— Божечки! Чего сидишь, как истукан! Сына… уводят…
Иван ничего не понял. Из-под повети вышел старик. Оперся о вилы.
— Гришу… Гришу Клавка окрутила. — У Марии ручьем потекли слезы.
Старик в сердцах сплюнул:
— Ремня бы ему, сопляку.
— Сядь. — Иван отложил грабли, взял Марию за руку. Она беспомощно опустилась на колоду. — Обмозговать надо.
— Что мозговать? Что? При всем народе! Срам какой, божечки! — Мария не могла успокоиться.
— А потому что распустился, — продолжал свое дед.
— Ладно тебе, — отмахнулся Иван.
То, что Мария в трудную минуту обращалась к нему за помощью, сочувствием, приободрило его. Значит — нужен.
— Делать что-то надо, — взмолилась Мария. — Может, тебя послушает?
Иван молчал. Вспомнил разговор с сыном на тракторе. Парень с умом, внимательный, мать любит. Его — нет, он это почувство вал сразу. Не простил и не простит из-за матери.
— Попробую, — сказал Иван.
— Может, Надю вызвать? — спросила Мария.
— Не помешает, — подумав, согласился Иван.
— И все потому, что безотцовщина, — буркнул старик и пошел в дом.
Груша прибирала комнату. Клавка плакала. Она сидела в торце стола, подперев руками голову. На стуле пышной горкой белела сброшенная фата.
— Ты на Марию не серчай, — спокойно говорила Груша, снуя по комнате. — Помнишь, как она тебя к нам на ферму привела? Мужик твой тебя бросил, а ты за веревку хваталась, детей чуть не осиротила. «Животина любого человека, как пить дать, отогреет». Как сказала Мария тогда, так и вышло. Так ведь?
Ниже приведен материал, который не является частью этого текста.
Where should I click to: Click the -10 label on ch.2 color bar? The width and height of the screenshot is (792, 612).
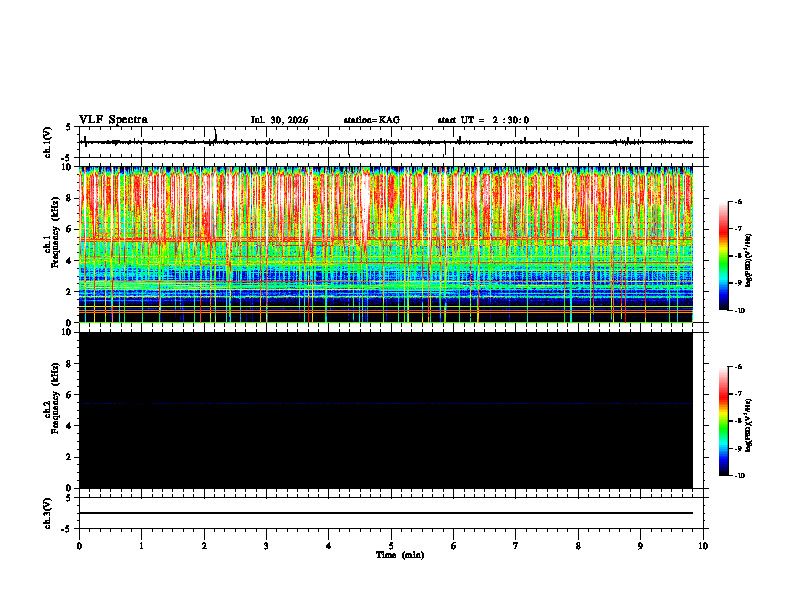pos(739,476)
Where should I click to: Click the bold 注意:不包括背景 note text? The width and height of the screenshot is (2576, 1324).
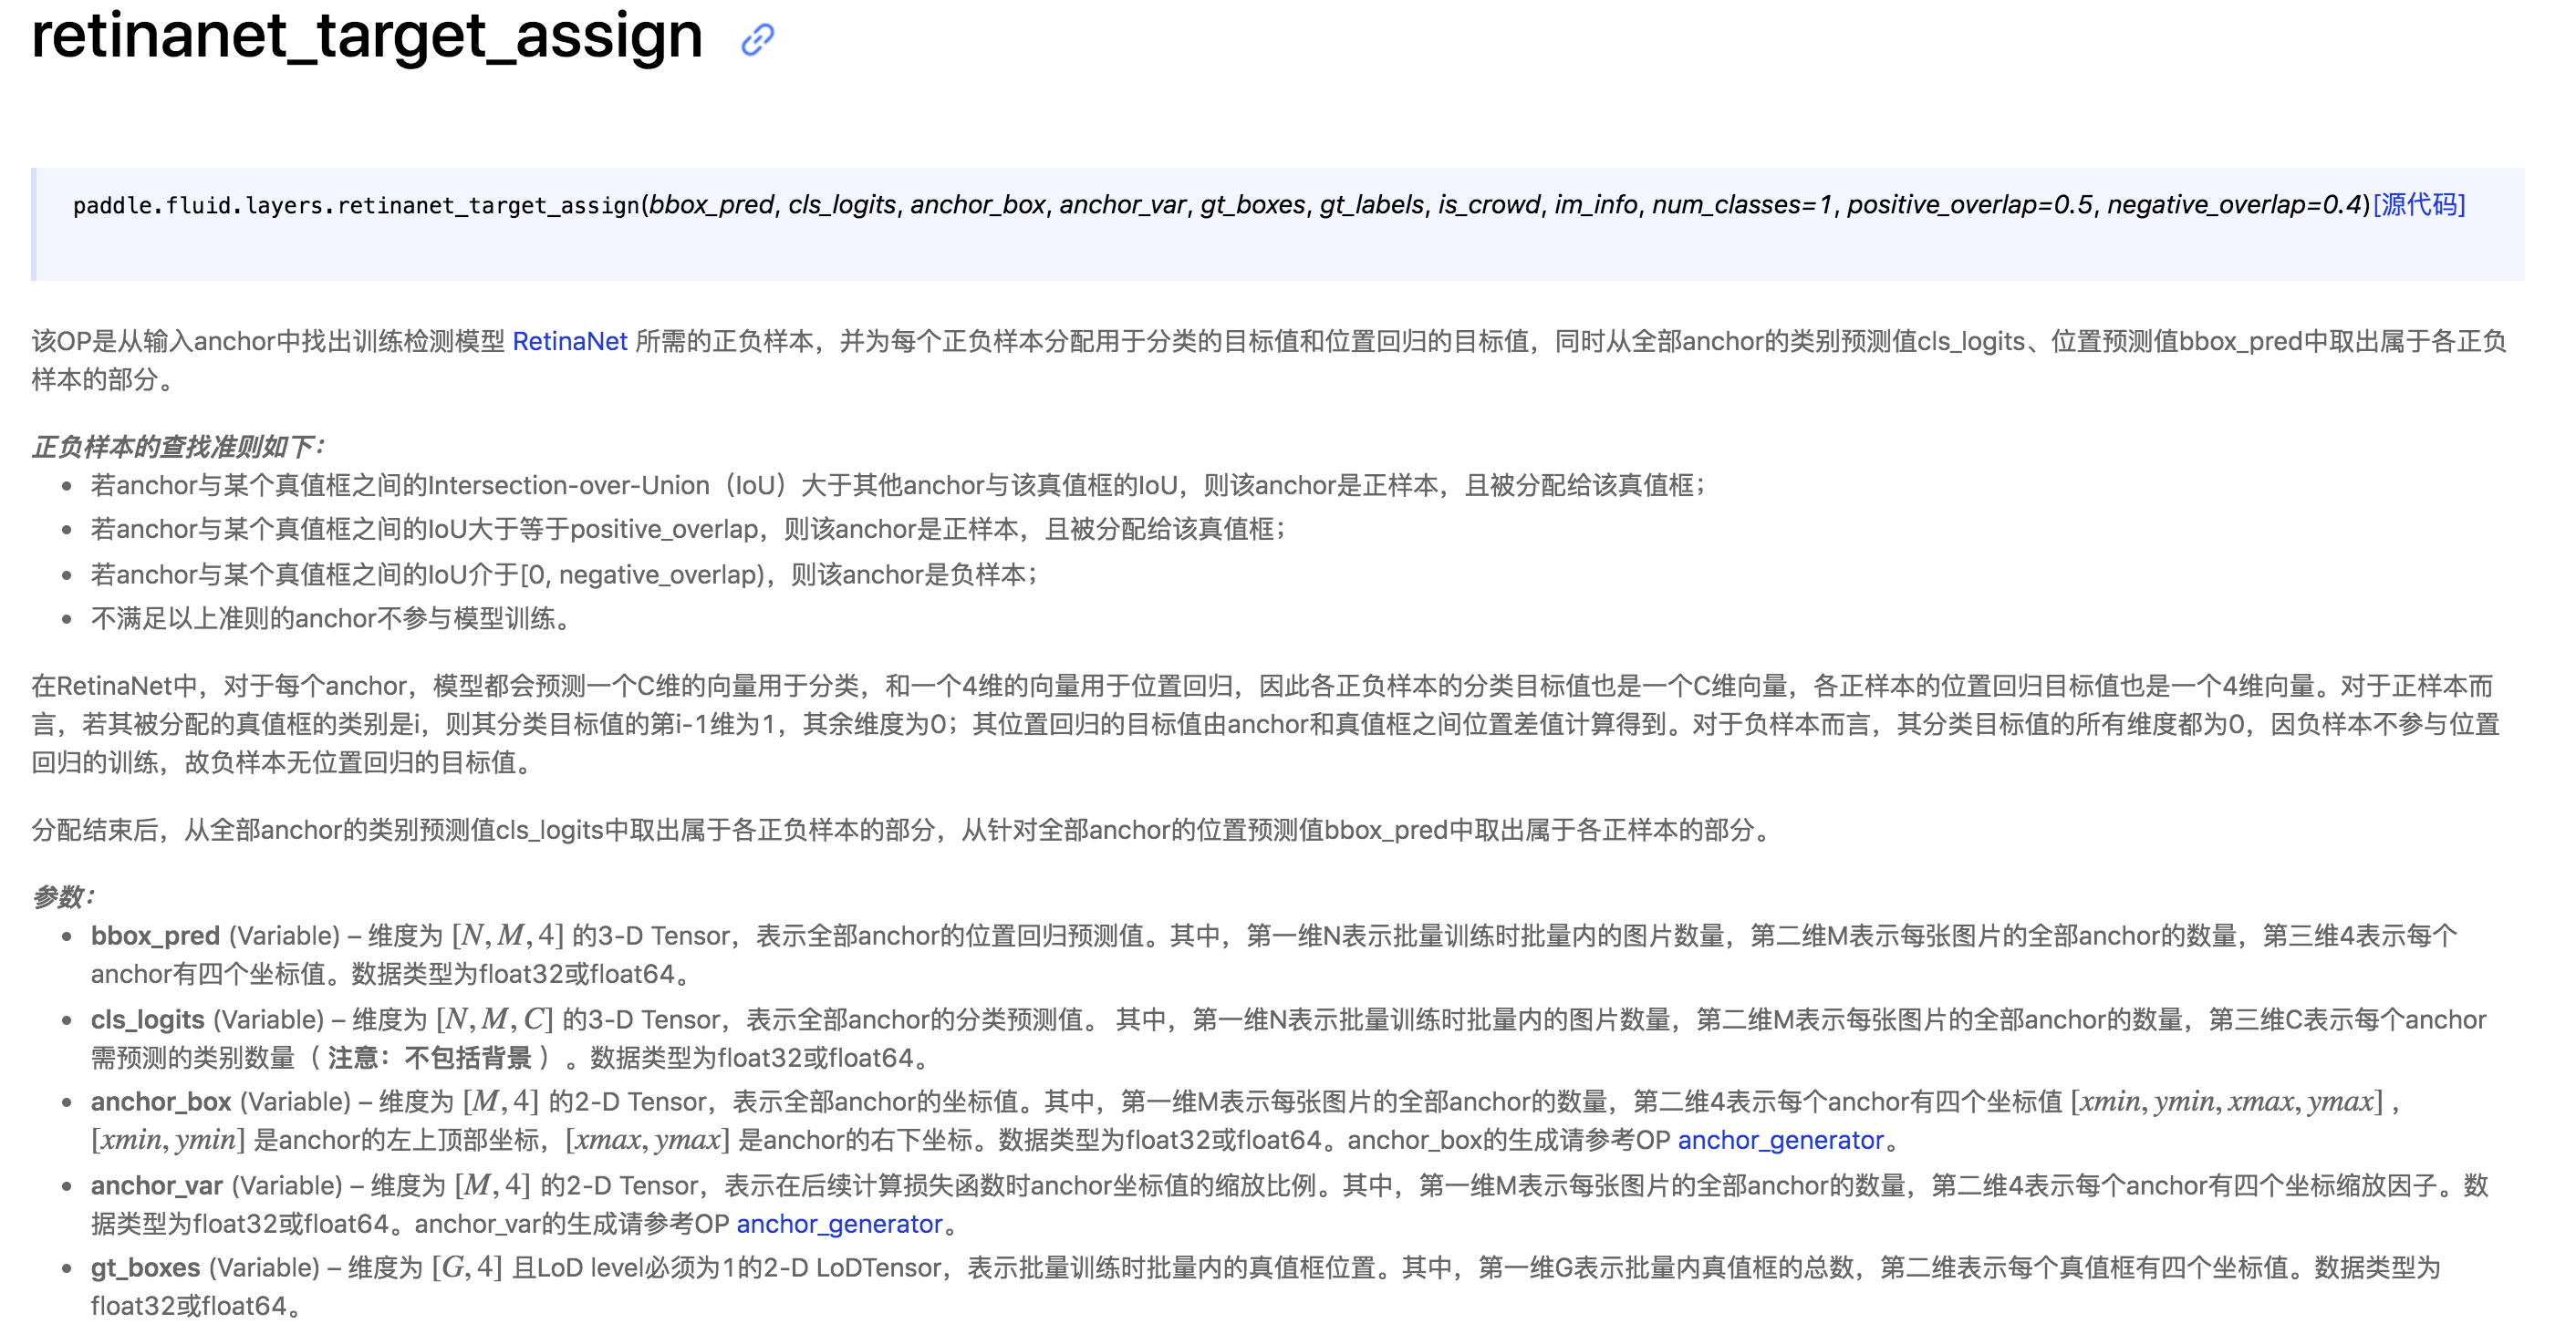(430, 1058)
— Та-ак, — сквозь слезы соглашалась Клава.
— Отогрелась, выходит, а теперь замуж бежишь? Ну, поплачь, поплачь, девка, ежели свекровь свою невестку вожжами не погоняет — порядка не жди Да и каждой девке на свадьбе положено повыть.
— Да какая свадьба?! Что это вы в самом деле, тетя? Опозорена я! Опозорена на всю деревню!
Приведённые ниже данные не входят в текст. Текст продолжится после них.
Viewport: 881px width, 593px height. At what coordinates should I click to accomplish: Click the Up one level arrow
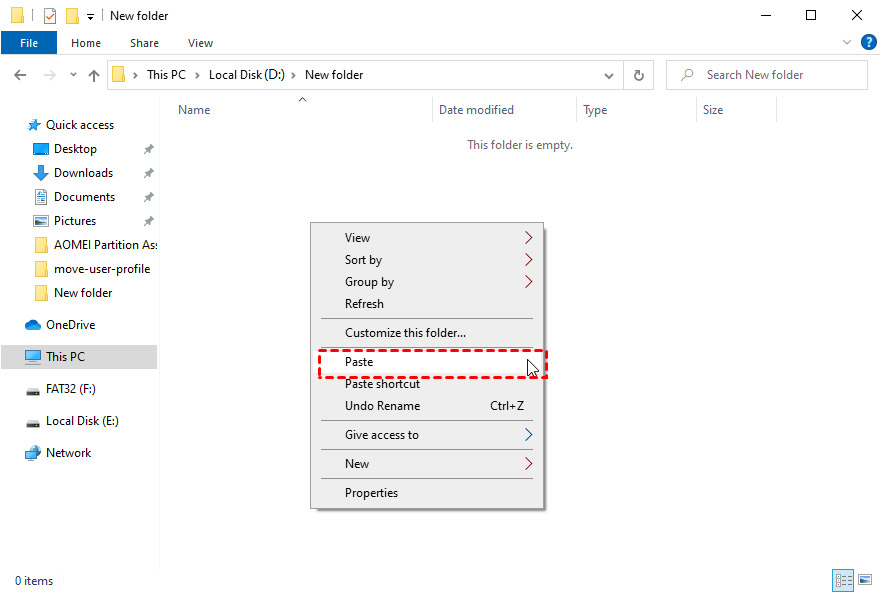tap(93, 74)
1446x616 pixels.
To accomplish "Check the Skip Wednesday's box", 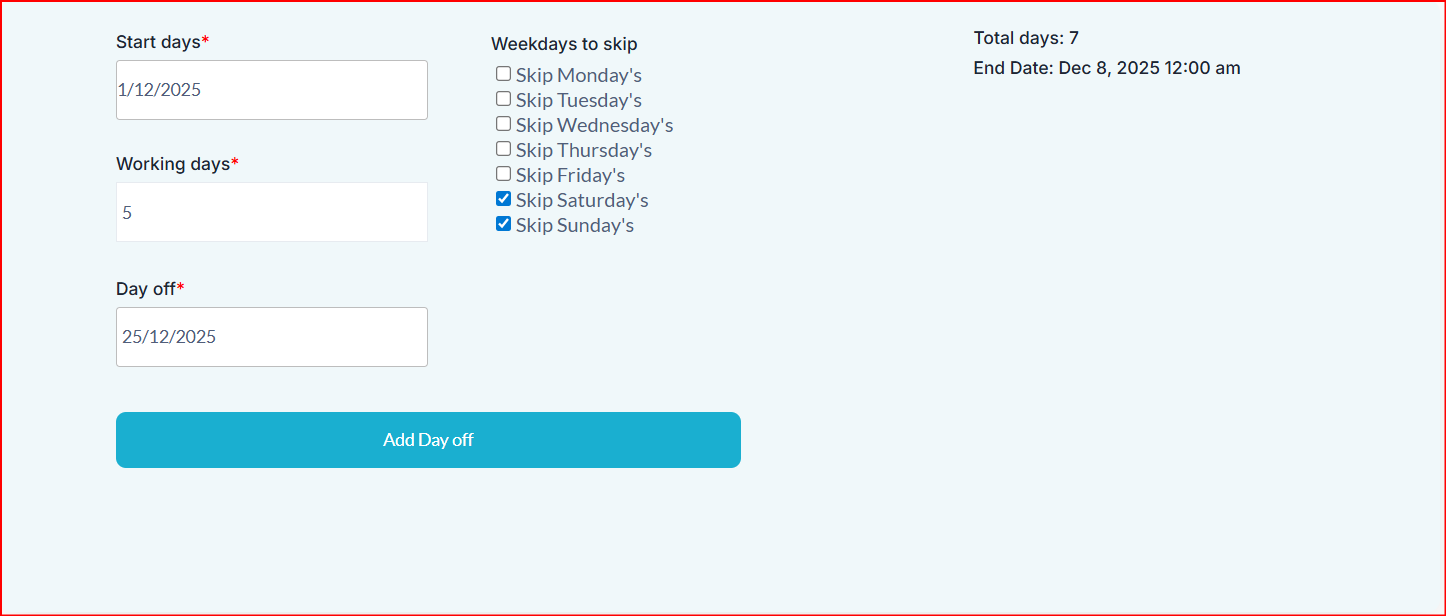I will tap(504, 124).
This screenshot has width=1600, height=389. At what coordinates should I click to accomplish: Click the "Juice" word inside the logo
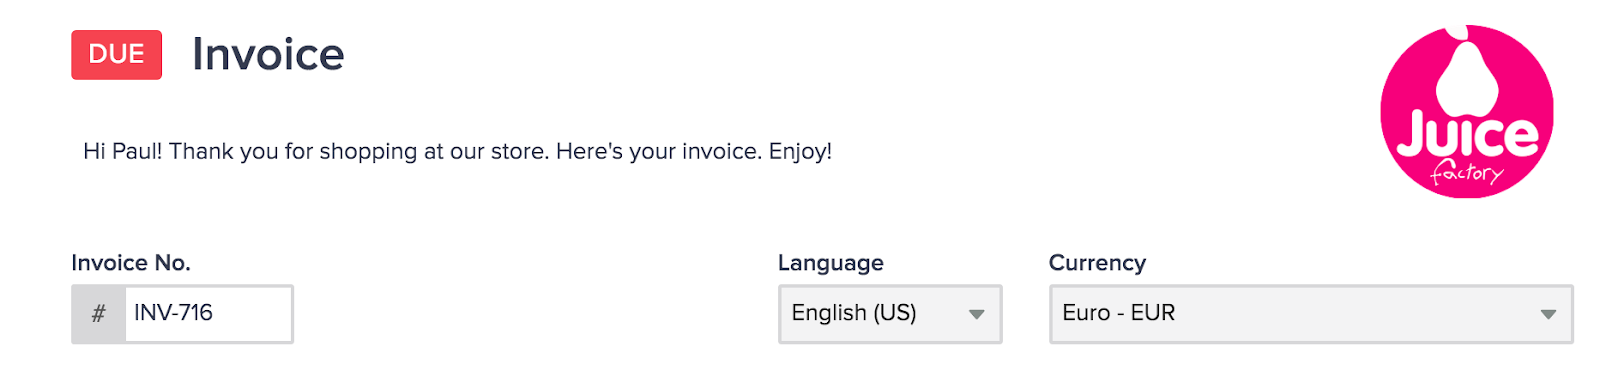click(1467, 136)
— Кто ж это тебя так опозорил?! Уж не Гришка ли наш, который, как драгоценность какую, вел тебя под ручку?! Да он из огня тебя вынет да собой прикроет, и деток твоих. А может, Мария, которая тебе такого мужа выкормила, вынянчила?! Ты говори, девка! Да не заговоривайся.
Господи, тетя Груня, что ж мне делать? Люблю я его больше жизни своей!
— Ну и слава богу, люби на здоровье!
— Ехать же мне скоро надо бы. Да и не поеду я вовсе! Пропади она пропадом эта учеба!
— Так ты что ж, — вдруг догадалась Груша, из-за курсов этих горячку порола?! Парня боишься оставить, что ли?
Клавдия молча кивнула.
— А с детьми кто ж, он останется?
Она опять кивнула.
— Огонь тебя палит, девка. Спасать надо, а то сгоришь и угольков не останется. — Клавка слушала, не понимая. — Фата, значит, есть. Жених тоже. В городе, говорят, за свадьбу по тысяче платят. А потом разводятся. Мы подешевле обойдемся, да зато, уж видно, на всю жизнь.